In the article on key EDSA I players, which body did Marcos appoint Almonte to head? Please answer in a few words.

Document section:
________________________

Whatever happened to some key EDSA I players?
The EDSA I People Power Revolution from Feb. 22 to 25, 1986, started as a coup attempt by the Reform the Armed Forces Movement (RAM) that turned into an uprising involving all sectors and thousands of Filipinos.
Here’s a brief update on some of the less publicized but key military, religious and civilian players of that upheaval that helped restore the freedom of the Filipinos.
• JOSE ALMONTE
It was Col. Jose Almonte who told Cory Aquino, her brother Jose Cojuangco and Jaime Cardinal Sin that something was going to happen in the third week of February 1986.
In a book he commissioned, Cojuangco said that Almonte told him that he and the RAM officers were about to move and suggested that Aquino should not leave Manila. He offered to provide Aquino with security.
Aquino had called for civil disobedience in a massive rally at Rizal Park after President Ferdinand Marcos was proclaimed the winner of the fraud-marred Feb. 7 snap election by the rubberstamp Batasang Pambansa.
By then, she was scheduled to travel to Cebu and Davao as part of preparations for a nationwide strike to coincide with Marcos’ swearing-in on Feb. 26.
Almonte was a founder of RAM and was considered its “grandfather.”
He was appointed by Marcos to head the Philippine Center for Advanced Studies of the University of the Philippines. The think-tank he ran was later described as the catalyst of and the incubator for the ideas that led to the formation of RAM by younger Armed Forces officers.
Almonte was much older than the members of RAM’s core group, who graduated from the Philippine Military Academy 15 years after he did. In a story for the Inquirer in 2006, he said that in his seemingly endless discussions with the young officers, he became a “repository of their anxieties.”
Almonte said they told him of “the PMA classmates they lost, of the deaths of soldiers under their care, and of the peasant youths they had to kill in what they saw as a fratricidal war, even while the politicians in Manila continued to play their factional games and businessmen in Makati and Binondo amassed fortunes.”
He said he found their grievances similar to what had moved his platoon to mutiny several years back.

________________________

Data excerpts:
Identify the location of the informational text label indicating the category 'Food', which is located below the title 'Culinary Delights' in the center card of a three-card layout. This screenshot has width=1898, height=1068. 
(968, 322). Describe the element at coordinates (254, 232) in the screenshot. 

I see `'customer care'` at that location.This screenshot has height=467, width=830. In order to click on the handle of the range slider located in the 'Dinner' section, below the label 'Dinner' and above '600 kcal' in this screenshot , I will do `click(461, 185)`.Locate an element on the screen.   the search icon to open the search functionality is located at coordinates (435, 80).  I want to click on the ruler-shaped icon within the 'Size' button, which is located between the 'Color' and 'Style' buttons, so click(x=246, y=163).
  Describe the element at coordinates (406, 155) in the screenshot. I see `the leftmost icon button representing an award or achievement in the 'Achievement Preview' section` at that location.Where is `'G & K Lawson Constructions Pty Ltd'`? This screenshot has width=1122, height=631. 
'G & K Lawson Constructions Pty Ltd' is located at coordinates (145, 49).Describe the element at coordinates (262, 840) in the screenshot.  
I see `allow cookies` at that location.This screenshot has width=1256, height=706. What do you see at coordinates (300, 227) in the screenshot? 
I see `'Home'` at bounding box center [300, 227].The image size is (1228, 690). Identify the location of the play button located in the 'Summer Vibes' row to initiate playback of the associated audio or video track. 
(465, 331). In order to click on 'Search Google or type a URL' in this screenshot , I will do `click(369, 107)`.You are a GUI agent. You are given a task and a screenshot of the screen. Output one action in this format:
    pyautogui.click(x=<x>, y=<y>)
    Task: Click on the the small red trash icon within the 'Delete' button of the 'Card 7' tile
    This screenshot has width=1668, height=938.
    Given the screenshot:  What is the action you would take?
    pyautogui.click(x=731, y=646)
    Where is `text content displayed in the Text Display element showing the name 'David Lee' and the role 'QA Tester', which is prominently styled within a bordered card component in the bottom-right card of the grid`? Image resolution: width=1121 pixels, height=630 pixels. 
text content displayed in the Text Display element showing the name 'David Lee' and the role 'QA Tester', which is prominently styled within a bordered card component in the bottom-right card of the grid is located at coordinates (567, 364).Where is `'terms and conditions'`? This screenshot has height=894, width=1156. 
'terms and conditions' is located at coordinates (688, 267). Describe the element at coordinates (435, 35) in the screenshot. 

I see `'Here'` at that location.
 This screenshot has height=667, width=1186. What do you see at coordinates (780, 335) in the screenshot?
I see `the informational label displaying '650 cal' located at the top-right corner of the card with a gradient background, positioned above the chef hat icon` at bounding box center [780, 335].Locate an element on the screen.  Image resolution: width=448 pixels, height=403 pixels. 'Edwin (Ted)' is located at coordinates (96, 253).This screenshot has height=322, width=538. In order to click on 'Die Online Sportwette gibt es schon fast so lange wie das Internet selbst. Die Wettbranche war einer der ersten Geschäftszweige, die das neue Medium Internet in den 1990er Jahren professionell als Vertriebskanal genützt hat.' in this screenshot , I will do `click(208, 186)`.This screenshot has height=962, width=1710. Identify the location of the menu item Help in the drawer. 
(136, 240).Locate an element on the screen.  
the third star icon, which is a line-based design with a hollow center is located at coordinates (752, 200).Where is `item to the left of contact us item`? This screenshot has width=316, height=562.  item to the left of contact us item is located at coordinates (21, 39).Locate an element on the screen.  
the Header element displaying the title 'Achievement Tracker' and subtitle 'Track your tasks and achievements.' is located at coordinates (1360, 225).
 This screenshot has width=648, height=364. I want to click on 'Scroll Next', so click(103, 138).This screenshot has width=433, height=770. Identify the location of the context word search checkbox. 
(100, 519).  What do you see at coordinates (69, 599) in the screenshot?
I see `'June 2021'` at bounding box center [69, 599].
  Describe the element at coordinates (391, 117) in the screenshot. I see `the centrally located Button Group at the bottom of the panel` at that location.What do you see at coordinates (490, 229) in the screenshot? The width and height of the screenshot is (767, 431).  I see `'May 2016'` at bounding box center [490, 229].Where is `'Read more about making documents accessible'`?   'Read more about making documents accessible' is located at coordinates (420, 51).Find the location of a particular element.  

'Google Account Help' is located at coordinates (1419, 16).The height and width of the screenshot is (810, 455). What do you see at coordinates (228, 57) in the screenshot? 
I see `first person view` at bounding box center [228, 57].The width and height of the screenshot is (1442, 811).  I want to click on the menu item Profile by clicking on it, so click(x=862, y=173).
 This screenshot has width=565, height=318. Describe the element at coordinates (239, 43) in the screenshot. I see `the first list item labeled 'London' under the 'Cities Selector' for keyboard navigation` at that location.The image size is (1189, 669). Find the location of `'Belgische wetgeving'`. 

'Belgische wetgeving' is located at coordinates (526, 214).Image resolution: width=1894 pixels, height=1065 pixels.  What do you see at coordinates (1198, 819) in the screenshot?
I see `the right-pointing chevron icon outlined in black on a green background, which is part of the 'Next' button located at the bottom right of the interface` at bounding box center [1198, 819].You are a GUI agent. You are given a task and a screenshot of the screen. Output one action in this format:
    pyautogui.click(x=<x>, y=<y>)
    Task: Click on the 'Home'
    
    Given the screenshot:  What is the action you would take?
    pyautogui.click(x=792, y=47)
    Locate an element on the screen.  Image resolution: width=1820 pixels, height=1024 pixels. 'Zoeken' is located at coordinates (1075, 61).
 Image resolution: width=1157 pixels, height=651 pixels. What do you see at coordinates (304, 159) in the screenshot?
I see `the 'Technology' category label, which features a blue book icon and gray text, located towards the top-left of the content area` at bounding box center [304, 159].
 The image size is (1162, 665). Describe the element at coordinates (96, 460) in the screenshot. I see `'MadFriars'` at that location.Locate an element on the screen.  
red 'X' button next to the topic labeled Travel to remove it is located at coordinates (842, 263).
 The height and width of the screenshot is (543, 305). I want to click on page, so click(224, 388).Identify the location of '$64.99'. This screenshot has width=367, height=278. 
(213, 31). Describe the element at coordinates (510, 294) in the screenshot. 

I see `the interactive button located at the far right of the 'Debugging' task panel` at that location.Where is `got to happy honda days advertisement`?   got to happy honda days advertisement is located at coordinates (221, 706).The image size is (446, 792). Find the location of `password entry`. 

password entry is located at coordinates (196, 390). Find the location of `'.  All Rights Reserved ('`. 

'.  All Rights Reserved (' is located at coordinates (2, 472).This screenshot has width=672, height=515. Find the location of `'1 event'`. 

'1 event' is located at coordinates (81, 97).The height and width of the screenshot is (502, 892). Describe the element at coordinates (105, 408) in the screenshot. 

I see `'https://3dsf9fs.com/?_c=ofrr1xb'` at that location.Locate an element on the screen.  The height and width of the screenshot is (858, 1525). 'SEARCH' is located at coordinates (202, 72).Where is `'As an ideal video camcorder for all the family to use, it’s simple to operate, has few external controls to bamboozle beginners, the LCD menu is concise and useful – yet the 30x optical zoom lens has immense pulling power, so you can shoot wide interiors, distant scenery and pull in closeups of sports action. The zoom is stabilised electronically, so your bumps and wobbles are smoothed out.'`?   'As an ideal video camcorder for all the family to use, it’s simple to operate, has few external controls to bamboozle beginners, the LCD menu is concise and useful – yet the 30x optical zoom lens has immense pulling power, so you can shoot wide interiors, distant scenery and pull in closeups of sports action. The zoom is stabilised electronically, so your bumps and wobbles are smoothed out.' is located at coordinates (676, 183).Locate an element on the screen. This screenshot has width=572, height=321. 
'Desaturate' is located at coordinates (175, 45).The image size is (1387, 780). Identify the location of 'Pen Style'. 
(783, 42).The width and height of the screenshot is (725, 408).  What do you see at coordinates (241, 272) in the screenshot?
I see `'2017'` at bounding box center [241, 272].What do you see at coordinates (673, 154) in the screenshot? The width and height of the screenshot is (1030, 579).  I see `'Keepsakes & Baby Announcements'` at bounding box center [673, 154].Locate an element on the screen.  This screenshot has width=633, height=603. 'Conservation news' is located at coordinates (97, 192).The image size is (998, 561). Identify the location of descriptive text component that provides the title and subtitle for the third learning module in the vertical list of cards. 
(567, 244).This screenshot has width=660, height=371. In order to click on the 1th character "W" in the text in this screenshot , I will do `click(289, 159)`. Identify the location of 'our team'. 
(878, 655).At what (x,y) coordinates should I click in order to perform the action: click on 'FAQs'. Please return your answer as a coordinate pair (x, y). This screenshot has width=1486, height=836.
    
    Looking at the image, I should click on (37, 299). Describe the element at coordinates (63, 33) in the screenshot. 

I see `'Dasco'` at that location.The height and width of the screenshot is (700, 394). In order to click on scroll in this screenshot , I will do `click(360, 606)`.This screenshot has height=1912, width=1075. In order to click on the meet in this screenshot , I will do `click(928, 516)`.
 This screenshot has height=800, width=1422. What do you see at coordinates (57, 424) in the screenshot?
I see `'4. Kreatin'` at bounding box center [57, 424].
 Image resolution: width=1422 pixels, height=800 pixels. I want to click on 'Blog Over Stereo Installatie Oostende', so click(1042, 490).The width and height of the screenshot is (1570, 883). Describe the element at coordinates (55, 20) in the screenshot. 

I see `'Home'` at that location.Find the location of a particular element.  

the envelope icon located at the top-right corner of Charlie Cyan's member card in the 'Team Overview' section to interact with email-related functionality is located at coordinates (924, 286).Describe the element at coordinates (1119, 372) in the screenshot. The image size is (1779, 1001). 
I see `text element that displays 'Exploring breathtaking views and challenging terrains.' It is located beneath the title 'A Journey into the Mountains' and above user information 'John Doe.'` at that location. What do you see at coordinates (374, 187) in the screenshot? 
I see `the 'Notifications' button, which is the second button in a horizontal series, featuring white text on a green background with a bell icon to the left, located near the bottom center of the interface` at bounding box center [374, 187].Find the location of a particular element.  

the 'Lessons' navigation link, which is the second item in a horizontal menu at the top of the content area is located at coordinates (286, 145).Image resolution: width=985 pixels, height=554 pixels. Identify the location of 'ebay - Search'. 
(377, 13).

________________________

Answer to the problem:
The Philippine Center for Advanced Studies of the University of the Philippines